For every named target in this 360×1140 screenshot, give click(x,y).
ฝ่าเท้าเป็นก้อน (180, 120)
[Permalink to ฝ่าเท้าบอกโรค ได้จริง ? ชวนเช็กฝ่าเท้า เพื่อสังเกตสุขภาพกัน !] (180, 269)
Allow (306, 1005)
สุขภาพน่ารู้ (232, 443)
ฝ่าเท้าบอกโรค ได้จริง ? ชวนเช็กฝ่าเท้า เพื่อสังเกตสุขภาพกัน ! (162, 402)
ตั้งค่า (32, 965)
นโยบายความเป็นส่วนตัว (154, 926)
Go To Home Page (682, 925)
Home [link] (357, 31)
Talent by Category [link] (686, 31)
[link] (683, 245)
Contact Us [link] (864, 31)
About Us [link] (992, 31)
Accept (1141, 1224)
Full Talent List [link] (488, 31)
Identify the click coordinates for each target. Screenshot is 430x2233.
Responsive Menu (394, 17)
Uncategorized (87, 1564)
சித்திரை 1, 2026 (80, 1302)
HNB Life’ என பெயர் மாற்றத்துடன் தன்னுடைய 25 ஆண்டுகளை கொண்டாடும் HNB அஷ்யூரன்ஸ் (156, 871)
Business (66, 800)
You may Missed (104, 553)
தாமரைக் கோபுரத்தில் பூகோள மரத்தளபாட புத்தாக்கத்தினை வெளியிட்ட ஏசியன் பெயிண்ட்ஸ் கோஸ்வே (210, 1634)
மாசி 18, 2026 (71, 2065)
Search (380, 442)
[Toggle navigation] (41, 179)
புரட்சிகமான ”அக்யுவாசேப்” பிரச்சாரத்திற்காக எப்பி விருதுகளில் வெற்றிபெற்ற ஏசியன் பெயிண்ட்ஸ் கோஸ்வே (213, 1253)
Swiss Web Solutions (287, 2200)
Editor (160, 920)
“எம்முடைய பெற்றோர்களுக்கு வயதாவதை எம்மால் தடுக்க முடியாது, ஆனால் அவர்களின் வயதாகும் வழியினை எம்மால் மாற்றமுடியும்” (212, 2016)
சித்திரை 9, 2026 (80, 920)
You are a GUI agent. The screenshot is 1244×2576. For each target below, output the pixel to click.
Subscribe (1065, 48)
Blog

++++++++

▸ TASK TO COMPLETE:
From the opening line of the data above through the line that contains "สุขภาพน่ารู้ (232, 443)", please print each line as it stands and only those lines.

▸ RESPONSE TO THE EXERCISE:
For every named target in this 360×1140 screenshot, give click(x,y).
ฝ่าเท้าเป็นก้อน (180, 120)
[Permalink to ฝ่าเท้าบอกโรค ได้จริง ? ชวนเช็กฝ่าเท้า เพื่อสังเกตสุขภาพกัน !] (180, 269)
Allow (306, 1005)
สุขภาพน่ารู้ (232, 443)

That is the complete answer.